How to get the p-Values from the logistic regression in weka

classic Classic list List threaded Threaded
3 messages Options
Reply | Threaded
Open this post in threaded view
|

How to get the p-Values from the logistic regression in weka

Steffen Albrecht

Hi everyone,

the question is whether it is possible to get the p-Value(s) of the logistic regression implemented in weka (weka.classifiers.functions.Logistic). I searched for this topic but I did not find a solution. What I want to do is this (example using R):

--------------------------------------------------------------------------------

glm(formula = "class ~ attribute1", family = binomial("logit"), data = d)

Deviance Residuals:

    Min     1Q     Median     3Q     Max
-1.24744     -1.20809     0.06943     1.12129     1.35639

Coefficients:

                        Estimate     Std. Error     z value         Pr(>|z|)
(Intercept)         0.171438     0.786038      0.218            0.827

attribute1     -0.007521      0.020550     -0.366         0.714

(Dispersion parameter for binomial family taken to be 1)
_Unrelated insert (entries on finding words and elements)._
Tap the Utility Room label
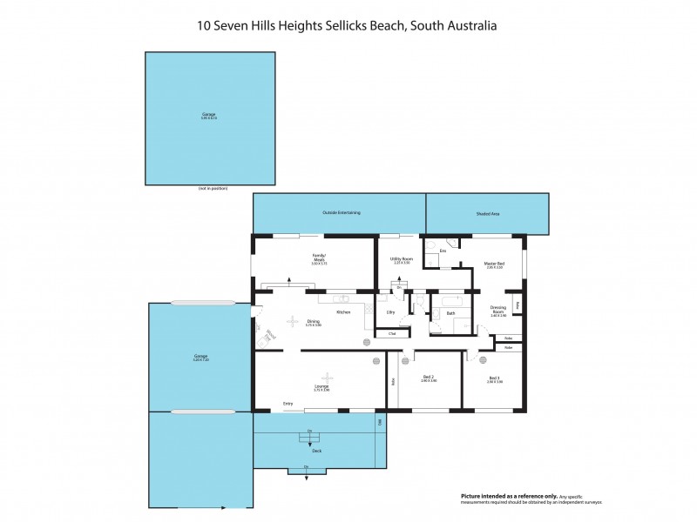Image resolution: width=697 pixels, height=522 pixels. [401, 258]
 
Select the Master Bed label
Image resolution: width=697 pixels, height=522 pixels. [494, 263]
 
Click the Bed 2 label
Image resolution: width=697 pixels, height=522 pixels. [427, 378]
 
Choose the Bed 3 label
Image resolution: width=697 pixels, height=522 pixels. [495, 378]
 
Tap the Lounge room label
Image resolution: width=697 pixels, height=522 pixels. [321, 386]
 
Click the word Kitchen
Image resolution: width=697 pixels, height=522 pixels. [343, 311]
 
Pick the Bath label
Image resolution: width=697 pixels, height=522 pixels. [450, 312]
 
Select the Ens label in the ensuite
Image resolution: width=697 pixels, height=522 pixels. [443, 251]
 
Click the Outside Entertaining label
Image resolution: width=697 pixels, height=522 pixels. [342, 212]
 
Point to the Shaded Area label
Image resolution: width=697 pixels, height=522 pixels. [488, 213]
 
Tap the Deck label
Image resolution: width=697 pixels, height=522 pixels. [317, 451]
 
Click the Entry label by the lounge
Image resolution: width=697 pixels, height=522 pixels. [288, 404]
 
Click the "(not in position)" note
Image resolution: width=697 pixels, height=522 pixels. [208, 189]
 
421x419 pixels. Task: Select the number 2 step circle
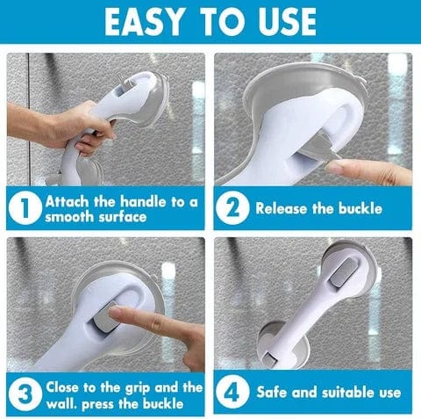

    Null deviance: 13.863 on 9 degrees of freedom
    Residual deviance: 13.726 on 8 degrees of freedom

AIC: 17.726

Number of Fisher Scoring iterations: 4
--------------------------------------------------------------------------------

In this example I built a generalized linear model with the „logit“ as the link function. I also used this model as a classifier and found out that the AUC of the glm in R is exactly the same as the AUC of the classifier Logistic in weka. So I think, that the implementation is very similar. I am interested in the p-Value from the logistic regression of one attribute, using just this attribute and the class-attribute. The value is marked orange. I want to use the p-Value in a significance test to filter attributes. The z-Value would also be interesting.

Until now I used the glm of R, as it is displayed in the example. The problem is that, there are a lot of attribute to analyze and the function in R is not that fast. Furthermore the R-script I implemented is not stable on our HPC anymore (2 months ago I had no problem with this script). And another motivation is that I would like to use just java for all my programs.
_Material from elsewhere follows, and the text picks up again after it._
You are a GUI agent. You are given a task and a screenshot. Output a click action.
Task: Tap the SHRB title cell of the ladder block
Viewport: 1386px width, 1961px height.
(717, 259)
So I would be glad to get an answer to my topic "How to get the p-Values from the logistic regression in weka"!
And I would be very happy to get a short explanation instead of just the formula (if possible).

With kind regards

Steffen Albrecht (from Germany)


_______________________________________________
Wekalist mailing list
Send posts to: [hidden email]
List info and subscription status: https://list.waikato.ac.nz/mailman/listinfo/wekalist
List etiquette: http://www.cs.waikato.ac.nz/~ml/weka/mailinglist_etiquette.html
Reply | Threaded
Open this post in threaded view
|

Re: How to get the p-Values from the logistic regression in weka

Eibe Frank-2
Administrator
Here is some Groovy code for WEKA 3.8 (easily translatable to full Java) that computes the p-values for all coefficients of a logistic regression model:

=================

// Compute statistics for coefficients of logistic regression model,
// for two-class data with numeric predictors and no missing values

import weka.core.Utils

import no.uib.cipr.matrix.DenseMatrix
import no.uib.cipr.matrix.UpperSymmDenseMatrix
import no.uib.cipr.matrix.Matrices

datasource = new weka.core.converters.ConverterUtils.DataSource("/Users/eibe/datasets/UCI/diabetes.arff")
data = datasource.getDataSet()
data.setClassIndex(data.numAttributes() - 1)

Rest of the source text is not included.